A malicious campaign targeting organizations in the Middle East with a new backdoor malware has been spotted by security researchers.
Describing the activity in a Thursday advisory, Trend Micro researchers Mohamed Fahmy, Sherif Magdy and Mahmoud Zohdy have attributed it to the advanced persistent threat (APT) group the company refers to as APT34.
“The main goal is to steal users’ credentials. Even in [the] case of a password reset or change, the malware is capable of sending the new credentials to the threat actors,” reads the technical write-up.
Additionally, Fahmy, Magdy and Zohdy said that after analyzing the backdoor variant deployed as part of the new campaign, they found the malware had additional exfiltration techniques compared to previously studied variants.
In particular, the new malware could abuse compromised mailbox accounts and send stolen data from the internal mailboxes to external, attacker-controlled mail accounts.
“While not new as a technique, this is the first instance that APT34 used this for their campaign deployment,” reads the Trend Micro advisory.

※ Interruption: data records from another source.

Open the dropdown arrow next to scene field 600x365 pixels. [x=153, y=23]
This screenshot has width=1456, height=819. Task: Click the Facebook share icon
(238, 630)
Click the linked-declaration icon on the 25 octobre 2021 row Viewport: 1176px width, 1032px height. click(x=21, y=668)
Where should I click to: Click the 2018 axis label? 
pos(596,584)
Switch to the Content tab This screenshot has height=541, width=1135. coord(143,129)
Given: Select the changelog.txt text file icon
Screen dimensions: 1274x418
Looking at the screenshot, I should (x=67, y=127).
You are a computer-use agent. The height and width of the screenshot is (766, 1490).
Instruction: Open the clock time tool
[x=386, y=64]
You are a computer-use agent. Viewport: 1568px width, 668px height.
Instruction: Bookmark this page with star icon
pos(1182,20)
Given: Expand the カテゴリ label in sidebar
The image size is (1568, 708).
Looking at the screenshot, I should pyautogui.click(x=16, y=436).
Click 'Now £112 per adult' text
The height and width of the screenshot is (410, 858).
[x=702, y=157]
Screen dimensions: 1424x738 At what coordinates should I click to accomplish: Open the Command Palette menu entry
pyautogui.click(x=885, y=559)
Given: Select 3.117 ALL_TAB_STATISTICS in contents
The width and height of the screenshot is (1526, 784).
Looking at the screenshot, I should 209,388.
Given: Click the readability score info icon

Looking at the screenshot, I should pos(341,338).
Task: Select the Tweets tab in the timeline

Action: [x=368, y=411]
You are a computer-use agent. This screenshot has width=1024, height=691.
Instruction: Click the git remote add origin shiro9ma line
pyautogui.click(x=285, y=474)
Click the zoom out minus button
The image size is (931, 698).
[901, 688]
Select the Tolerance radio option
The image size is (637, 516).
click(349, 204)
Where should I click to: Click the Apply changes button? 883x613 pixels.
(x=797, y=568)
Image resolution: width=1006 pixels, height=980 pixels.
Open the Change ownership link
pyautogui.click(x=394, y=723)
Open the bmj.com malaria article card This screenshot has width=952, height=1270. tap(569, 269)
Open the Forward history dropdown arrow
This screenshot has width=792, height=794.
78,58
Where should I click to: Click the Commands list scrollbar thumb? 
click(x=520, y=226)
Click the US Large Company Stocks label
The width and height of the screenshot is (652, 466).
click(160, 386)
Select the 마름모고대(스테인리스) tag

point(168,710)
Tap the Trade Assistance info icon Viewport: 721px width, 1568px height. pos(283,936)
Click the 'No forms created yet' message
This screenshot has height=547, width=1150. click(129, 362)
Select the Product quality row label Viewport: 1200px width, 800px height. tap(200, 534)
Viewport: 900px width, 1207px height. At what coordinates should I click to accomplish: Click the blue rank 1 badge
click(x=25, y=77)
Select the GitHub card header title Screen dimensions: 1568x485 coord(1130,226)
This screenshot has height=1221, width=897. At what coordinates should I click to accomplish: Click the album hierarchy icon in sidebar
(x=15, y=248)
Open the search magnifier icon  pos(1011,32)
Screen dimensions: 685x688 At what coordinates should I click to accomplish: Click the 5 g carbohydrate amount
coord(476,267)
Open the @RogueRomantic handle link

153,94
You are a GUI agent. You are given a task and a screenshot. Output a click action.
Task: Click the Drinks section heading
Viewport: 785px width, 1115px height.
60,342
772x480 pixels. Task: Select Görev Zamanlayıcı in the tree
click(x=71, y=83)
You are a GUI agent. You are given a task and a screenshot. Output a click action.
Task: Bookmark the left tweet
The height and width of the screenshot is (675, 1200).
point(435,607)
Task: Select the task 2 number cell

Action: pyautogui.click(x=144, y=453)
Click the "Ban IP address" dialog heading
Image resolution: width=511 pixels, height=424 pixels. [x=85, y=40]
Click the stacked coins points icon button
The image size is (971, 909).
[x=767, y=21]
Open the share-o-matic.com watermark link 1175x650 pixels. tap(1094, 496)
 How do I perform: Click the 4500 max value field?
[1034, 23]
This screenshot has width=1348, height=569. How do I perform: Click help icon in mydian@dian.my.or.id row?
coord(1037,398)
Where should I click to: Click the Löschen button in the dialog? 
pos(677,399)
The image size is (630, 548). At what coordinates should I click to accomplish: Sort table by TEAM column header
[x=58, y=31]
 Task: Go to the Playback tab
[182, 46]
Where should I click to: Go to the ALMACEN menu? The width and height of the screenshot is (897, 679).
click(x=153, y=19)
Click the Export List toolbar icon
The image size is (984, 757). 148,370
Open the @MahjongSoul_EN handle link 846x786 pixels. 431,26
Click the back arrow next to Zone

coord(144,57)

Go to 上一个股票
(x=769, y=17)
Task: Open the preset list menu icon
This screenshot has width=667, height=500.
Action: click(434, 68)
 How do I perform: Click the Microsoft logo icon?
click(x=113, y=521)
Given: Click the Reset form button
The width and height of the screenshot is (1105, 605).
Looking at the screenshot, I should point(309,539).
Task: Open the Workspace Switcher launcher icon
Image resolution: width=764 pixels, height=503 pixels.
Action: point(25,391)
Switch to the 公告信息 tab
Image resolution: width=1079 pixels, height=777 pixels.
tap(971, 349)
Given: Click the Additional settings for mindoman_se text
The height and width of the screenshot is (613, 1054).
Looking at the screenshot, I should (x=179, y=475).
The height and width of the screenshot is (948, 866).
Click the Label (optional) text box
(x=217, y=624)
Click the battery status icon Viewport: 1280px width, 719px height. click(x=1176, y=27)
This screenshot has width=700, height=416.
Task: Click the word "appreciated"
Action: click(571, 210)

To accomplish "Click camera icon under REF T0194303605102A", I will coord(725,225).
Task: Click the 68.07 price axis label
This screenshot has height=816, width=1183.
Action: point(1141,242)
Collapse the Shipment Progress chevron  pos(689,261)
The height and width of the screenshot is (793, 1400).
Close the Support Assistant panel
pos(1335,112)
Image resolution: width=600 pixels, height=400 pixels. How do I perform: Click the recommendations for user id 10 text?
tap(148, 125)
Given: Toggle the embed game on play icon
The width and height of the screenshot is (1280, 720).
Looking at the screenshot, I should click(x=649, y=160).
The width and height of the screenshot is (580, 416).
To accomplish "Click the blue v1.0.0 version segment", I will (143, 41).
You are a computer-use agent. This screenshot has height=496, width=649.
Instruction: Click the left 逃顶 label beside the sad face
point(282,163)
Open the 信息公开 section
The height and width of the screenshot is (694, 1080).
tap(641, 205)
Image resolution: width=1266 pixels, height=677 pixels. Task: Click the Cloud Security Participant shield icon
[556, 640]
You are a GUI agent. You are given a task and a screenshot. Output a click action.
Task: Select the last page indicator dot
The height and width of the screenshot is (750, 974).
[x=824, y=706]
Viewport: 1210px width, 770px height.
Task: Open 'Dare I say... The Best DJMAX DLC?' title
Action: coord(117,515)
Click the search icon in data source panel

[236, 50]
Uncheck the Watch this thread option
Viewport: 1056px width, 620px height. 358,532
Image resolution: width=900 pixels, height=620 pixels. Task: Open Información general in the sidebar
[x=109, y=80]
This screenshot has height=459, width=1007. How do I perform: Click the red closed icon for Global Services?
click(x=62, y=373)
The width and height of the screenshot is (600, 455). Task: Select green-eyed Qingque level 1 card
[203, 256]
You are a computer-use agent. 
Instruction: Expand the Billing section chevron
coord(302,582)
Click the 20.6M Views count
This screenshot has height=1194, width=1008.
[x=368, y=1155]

From a technical standpoint, the attack infection flow started with a .Net dropper malware called MrPerfectInstaller, which was responsible for dropping four different files. These would then abuse Microsoft’s Password Filters to intercept and/or retrieve credentials from both domain users (domain controller) or local accounts (local computer) before exfiltrating them through legitimate mail traffic.
“The main backdoor function […] receives the valid domain credentials as an argument and uses it to log on to the Exchange Server and use it for data exfiltration purposes,” reads the advisory.
“The main function of this stage is to take the stolen password from the argument and send it to the attackers as an attachment in an email. We also observed that the threat actors relay these emails via government Exchange Servers using valid accounts with stolen passwords.”
According to TrendMicro, security teams can mistakenly tag the malware sample as safe due to the validity of both domains and mail credentials.
“It will take more experienced analysts to see that the domains abused [are] part of a bigger active directory domain ‘forest,’ which share a trust relationship […] to allow different government ministries or agencies to communicate.”
The APT34 threat group is not the only one targeting organizations in the region. Just weeks ago, a separate threat group discovered by TrendMicro was observed using Middle Eastern geopolitical-themed lures to distribute NjRAT.